• WHAT NEEDS TO BE DONE: Write the records out once more. Leave each line exactly as given.

• SUPPLIED DATA:
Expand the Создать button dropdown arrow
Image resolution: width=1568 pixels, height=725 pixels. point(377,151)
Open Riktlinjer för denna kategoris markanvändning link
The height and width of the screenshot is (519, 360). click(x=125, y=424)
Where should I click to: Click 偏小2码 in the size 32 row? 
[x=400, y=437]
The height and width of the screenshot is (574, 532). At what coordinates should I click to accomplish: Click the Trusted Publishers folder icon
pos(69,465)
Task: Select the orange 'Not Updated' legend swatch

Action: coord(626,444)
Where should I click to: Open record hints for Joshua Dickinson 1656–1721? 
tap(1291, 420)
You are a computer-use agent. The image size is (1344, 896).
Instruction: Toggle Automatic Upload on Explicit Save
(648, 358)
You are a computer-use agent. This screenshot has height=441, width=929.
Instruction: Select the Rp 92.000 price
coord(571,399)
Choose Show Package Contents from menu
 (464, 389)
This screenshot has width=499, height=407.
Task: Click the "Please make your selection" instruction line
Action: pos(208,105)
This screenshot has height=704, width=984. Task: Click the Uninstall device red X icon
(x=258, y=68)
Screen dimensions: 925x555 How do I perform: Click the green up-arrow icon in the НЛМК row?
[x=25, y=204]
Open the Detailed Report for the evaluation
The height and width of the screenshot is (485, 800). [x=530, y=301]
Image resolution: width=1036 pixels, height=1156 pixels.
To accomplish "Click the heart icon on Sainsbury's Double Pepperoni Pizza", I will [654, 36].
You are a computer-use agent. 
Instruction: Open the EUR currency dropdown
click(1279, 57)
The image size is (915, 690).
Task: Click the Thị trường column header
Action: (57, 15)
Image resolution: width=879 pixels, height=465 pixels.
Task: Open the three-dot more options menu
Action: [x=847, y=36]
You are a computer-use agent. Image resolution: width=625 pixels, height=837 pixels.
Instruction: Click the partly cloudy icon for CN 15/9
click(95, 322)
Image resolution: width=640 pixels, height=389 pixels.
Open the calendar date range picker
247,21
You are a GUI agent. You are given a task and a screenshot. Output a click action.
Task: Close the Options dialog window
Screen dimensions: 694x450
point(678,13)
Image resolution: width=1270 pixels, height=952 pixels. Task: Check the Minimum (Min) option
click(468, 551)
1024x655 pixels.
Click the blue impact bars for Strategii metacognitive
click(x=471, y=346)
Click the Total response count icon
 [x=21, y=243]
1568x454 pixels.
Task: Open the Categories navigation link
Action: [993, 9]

• ANSWER FOR THE TASK:
Expand the Создать button dropdown arrow
Image resolution: width=1568 pixels, height=725 pixels. point(377,151)
Open Riktlinjer för denna kategoris markanvändning link
The height and width of the screenshot is (519, 360). click(x=125, y=424)
Where should I click to: Click 偏小2码 in the size 32 row? 
[x=400, y=437]
The height and width of the screenshot is (574, 532). At what coordinates should I click to accomplish: Click the Trusted Publishers folder icon
pos(69,465)
Task: Select the orange 'Not Updated' legend swatch

Action: coord(626,444)
Where should I click to: Open record hints for Joshua Dickinson 1656–1721? 
tap(1291, 420)
You are a computer-use agent. The image size is (1344, 896).
Instruction: Toggle Automatic Upload on Explicit Save
(648, 358)
You are a computer-use agent. This screenshot has height=441, width=929.
Instruction: Select the Rp 92.000 price
coord(571,399)
Choose Show Package Contents from menu
 (464, 389)
This screenshot has width=499, height=407.
Task: Click the "Please make your selection" instruction line
Action: pos(208,105)
This screenshot has height=704, width=984. Task: Click the Uninstall device red X icon
(x=258, y=68)
Screen dimensions: 925x555 How do I perform: Click the green up-arrow icon in the НЛМК row?
[x=25, y=204]
Open the Detailed Report for the evaluation
The height and width of the screenshot is (485, 800). [x=530, y=301]
Image resolution: width=1036 pixels, height=1156 pixels.
To accomplish "Click the heart icon on Sainsbury's Double Pepperoni Pizza", I will [654, 36].
You are a computer-use agent. 
Instruction: Open the EUR currency dropdown
click(1279, 57)
The image size is (915, 690).
Task: Click the Thị trường column header
Action: (57, 15)
Image resolution: width=879 pixels, height=465 pixels.
Task: Open the three-dot more options menu
Action: [x=847, y=36]
You are a computer-use agent. Image resolution: width=625 pixels, height=837 pixels.
Instruction: Click the partly cloudy icon for CN 15/9
click(95, 322)
Image resolution: width=640 pixels, height=389 pixels.
Open the calendar date range picker
247,21
You are a GUI agent. You are given a task and a screenshot. Output a click action.
Task: Close the Options dialog window
Screen dimensions: 694x450
point(678,13)
Image resolution: width=1270 pixels, height=952 pixels. Task: Check the Minimum (Min) option
click(468, 551)
1024x655 pixels.
Click the blue impact bars for Strategii metacognitive
click(x=471, y=346)
Click the Total response count icon
 [x=21, y=243]
1568x454 pixels.
Task: Open the Categories navigation link
Action: [993, 9]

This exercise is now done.